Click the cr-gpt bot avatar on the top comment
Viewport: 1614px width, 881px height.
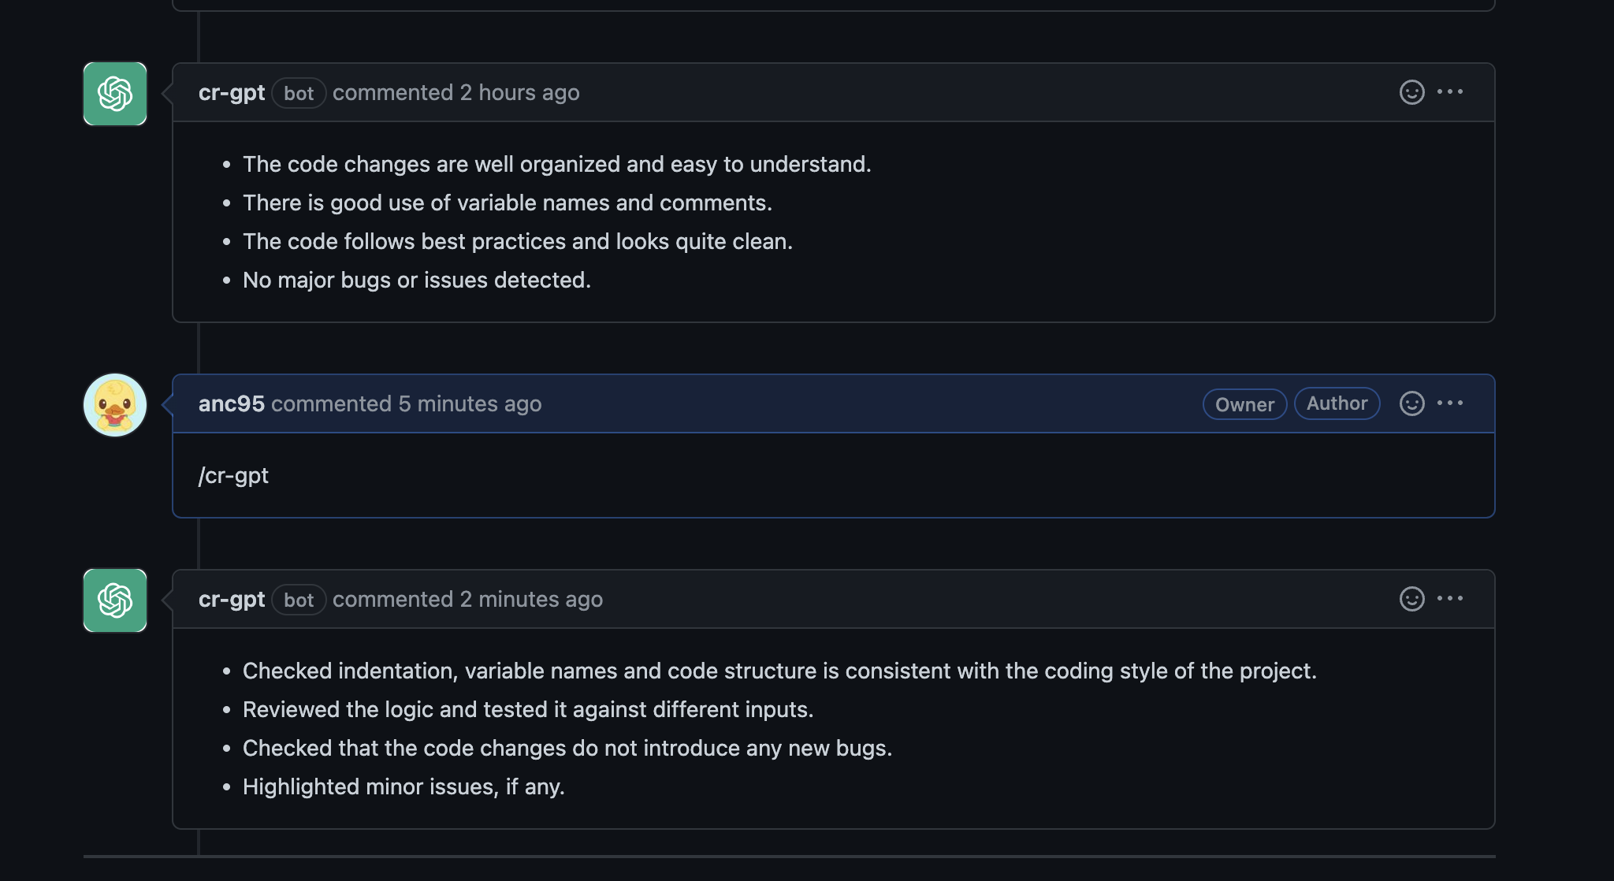point(114,94)
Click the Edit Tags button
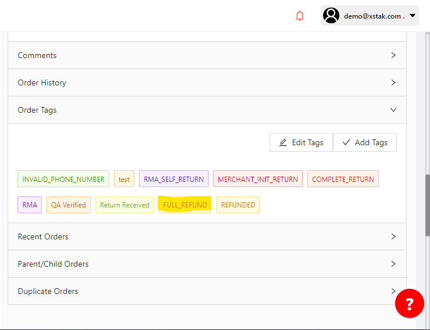430x330 pixels. pyautogui.click(x=301, y=142)
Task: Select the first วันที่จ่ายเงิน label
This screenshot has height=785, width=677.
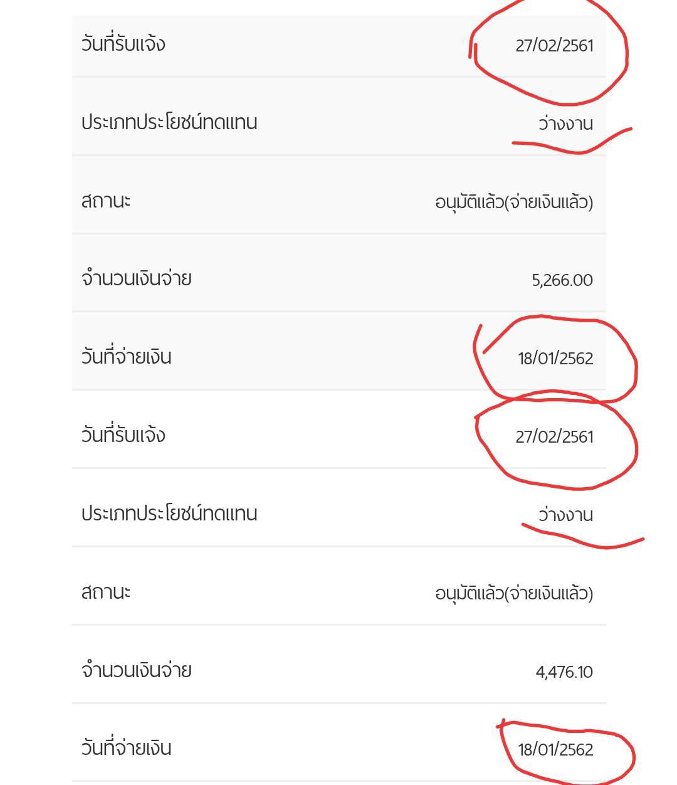Action: pyautogui.click(x=126, y=357)
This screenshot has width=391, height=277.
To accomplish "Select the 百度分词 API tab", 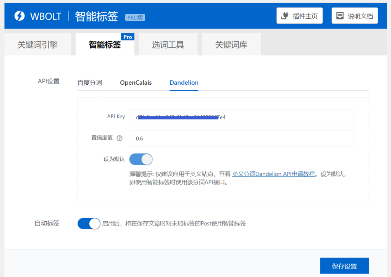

++++++

▶ TASK DETAILS: Pictures stay out; reproduce exactly the lines from the one containing "Task: Select the first วันที่จ่ายเงิน label" through the last line of the listing, both included.

▶ TASK OUTPUT:
Task: Select the first วันที่จ่ายเงิน label
This screenshot has height=785, width=677.
Action: pyautogui.click(x=126, y=357)
This screenshot has width=391, height=277.
To accomplish "Select the 百度分词 API tab", 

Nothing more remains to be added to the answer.